__Task material__:
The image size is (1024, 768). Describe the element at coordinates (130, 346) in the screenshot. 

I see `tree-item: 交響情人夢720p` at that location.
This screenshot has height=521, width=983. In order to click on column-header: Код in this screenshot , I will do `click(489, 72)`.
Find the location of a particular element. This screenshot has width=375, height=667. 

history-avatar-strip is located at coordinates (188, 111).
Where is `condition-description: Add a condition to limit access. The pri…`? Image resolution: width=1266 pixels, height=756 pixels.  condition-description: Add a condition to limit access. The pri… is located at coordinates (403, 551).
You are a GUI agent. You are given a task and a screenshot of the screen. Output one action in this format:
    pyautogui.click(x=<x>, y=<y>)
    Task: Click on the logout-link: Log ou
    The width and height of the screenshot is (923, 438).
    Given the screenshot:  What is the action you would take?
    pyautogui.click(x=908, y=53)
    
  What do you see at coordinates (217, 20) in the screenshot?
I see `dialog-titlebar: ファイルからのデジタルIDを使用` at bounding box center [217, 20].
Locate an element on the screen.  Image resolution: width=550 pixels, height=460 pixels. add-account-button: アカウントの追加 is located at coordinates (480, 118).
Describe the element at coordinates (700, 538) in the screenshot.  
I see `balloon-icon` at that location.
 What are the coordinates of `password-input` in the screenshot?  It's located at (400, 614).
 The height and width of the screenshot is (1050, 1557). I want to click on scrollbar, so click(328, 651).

__Exercise requirements__: Rewrite all of the items above as a numbered list, dropping the blank lines.

__Output of the exercise__:
1. The image size is (1024, 768). Describe the element at coordinates (130, 346) in the screenshot. 
2. I see `tree-item: 交響情人夢720p` at that location.
3. This screenshot has height=521, width=983. In order to click on column-header: Код in this screenshot , I will do `click(489, 72)`.
4. Find the location of a particular element. This screenshot has width=375, height=667. 
5. history-avatar-strip is located at coordinates (188, 111).
6. Where is `condition-description: Add a condition to limit access. The pri…`? Image resolution: width=1266 pixels, height=756 pixels.  condition-description: Add a condition to limit access. The pri… is located at coordinates (403, 551).
7. You are a GUI agent. You are given a task and a screenshot of the screen. Output one action in this format:
8.     pyautogui.click(x=<x>, y=<y>)
9.     Task: Click on the logout-link: Log ou
10.     The width and height of the screenshot is (923, 438).
11.     Given the screenshot:  What is the action you would take?
12.     pyautogui.click(x=908, y=53)
13.   What do you see at coordinates (217, 20) in the screenshot?
14. I see `dialog-titlebar: ファイルからのデジタルIDを使用` at bounding box center [217, 20].
15. Locate an element on the screen.  Image resolution: width=550 pixels, height=460 pixels. add-account-button: アカウントの追加 is located at coordinates (480, 118).
16. Describe the element at coordinates (700, 538) in the screenshot.  
17. I see `balloon-icon` at that location.
18.  What are the coordinates of `password-input` in the screenshot?  It's located at (400, 614).
19.  The height and width of the screenshot is (1050, 1557). I want to click on scrollbar, so click(328, 651).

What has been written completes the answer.